The $6.15 price represents an 18.3 percent premium over the closing price on Jan. 7, of PLA and a 56.1 percent premium over the closing price on July 9, 2010, the last trading day before the proposal was first announced.
The purchaser, Icon Acquisition Holdings L.P., has obtained equity commitments for the transaction from an affiliate of Rizvi Traverse Management (Rizvi Traverse) and a debt commitment for the transaction from affiliates of Jefferies & Company, Inc.
“With the completion of this transaction, Playboy will come full circle, returning to its roots as a private company,” Hefner said.
“The brand resonates today as clearly as at any time in its 57-year history. I believe this agreement will give us the resources and flexibility to return Playboy to its unique position and to further expand our business around the world."
As previously reported, Playboy’s board of directors formed a special committee of independent directors, which subsequently evaluated Hefner's proposal, determined to proceed with and negotiated the transaction, and recommended that the board approve the agreement.
Last night, the board unanimously approved the agreement and resolved to recommend the transaction to Playboy stockholders.

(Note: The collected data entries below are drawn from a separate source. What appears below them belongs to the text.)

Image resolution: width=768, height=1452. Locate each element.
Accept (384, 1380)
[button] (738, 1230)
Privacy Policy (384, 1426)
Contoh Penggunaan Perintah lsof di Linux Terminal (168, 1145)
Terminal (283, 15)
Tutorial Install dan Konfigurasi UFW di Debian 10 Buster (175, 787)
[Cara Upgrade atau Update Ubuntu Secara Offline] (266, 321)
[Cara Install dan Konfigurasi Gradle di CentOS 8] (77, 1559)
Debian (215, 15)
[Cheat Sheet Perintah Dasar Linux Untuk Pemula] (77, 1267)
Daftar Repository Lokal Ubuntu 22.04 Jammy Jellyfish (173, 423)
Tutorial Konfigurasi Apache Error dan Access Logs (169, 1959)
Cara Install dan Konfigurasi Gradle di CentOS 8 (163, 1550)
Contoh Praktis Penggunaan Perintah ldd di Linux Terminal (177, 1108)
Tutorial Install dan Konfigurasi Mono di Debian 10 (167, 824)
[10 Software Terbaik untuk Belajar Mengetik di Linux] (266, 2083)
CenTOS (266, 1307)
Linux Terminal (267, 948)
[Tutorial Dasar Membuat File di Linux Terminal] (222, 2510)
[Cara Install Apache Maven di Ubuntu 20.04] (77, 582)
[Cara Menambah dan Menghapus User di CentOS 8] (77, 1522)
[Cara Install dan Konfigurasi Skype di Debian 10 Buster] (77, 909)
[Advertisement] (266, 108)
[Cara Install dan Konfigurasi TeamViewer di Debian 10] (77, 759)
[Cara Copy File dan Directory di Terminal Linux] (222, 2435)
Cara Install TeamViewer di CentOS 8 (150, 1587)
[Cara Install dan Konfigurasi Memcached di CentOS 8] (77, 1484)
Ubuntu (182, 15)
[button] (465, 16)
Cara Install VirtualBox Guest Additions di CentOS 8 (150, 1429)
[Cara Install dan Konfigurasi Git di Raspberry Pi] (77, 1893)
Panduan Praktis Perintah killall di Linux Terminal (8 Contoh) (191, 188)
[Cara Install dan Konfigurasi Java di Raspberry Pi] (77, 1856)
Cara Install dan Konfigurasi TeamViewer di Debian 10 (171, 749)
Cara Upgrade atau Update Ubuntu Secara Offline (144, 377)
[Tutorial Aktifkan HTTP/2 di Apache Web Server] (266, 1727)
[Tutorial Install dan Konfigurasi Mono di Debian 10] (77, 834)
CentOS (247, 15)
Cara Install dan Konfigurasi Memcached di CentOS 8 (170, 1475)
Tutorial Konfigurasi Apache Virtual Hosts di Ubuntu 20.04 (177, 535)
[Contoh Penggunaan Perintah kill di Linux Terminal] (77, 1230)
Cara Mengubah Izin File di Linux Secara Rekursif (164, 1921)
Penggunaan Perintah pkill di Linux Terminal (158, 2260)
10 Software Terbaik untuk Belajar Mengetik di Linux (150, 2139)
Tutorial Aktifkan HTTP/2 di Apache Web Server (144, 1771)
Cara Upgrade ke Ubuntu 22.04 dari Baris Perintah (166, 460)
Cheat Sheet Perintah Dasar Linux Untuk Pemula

"The special committee and the board have determined that the transaction is advisable, fair and in the best interests of the company's public stockholders,” said Sol Rosenthal, chairman of the special committee of Playboy's board of directors.
Playboy CEO Scott Flanders will remain with the company in his current position and maintain a significant equity investment in Playboy.
"Our strategy is to transform Playboy into a brand management company," Flanders said.
"This transaction will advance our efforts by strengthening our balance sheet and streamlining our operations, while creating opportunities to participate in new ventures. I am excited about the future, and I look forward to working with our new partners as we guide Playboy into the next era."
Under the terms of the transaction, the purchaser will offer to acquire all of Playboy’s outstanding shares of Class A voting (PLAA) and Class B non-voting (PLA) common stock that Hefner and his affiliates do not own for $6.15 per share in cash.
Through Hefner's trusts, he controls approximately 69.5 percent of the Class A shares and 27.7 percent of the Class B shares. In connection with the transaction, Hefner has agreed to transfer all shares to the purchaser and not to tender such shares in the offer.
The purchaser expects to commence the tender offer no later than Jan. 21. The tender offer will expire 20 business days after it commences subject to extensions permitted by the merger agreement.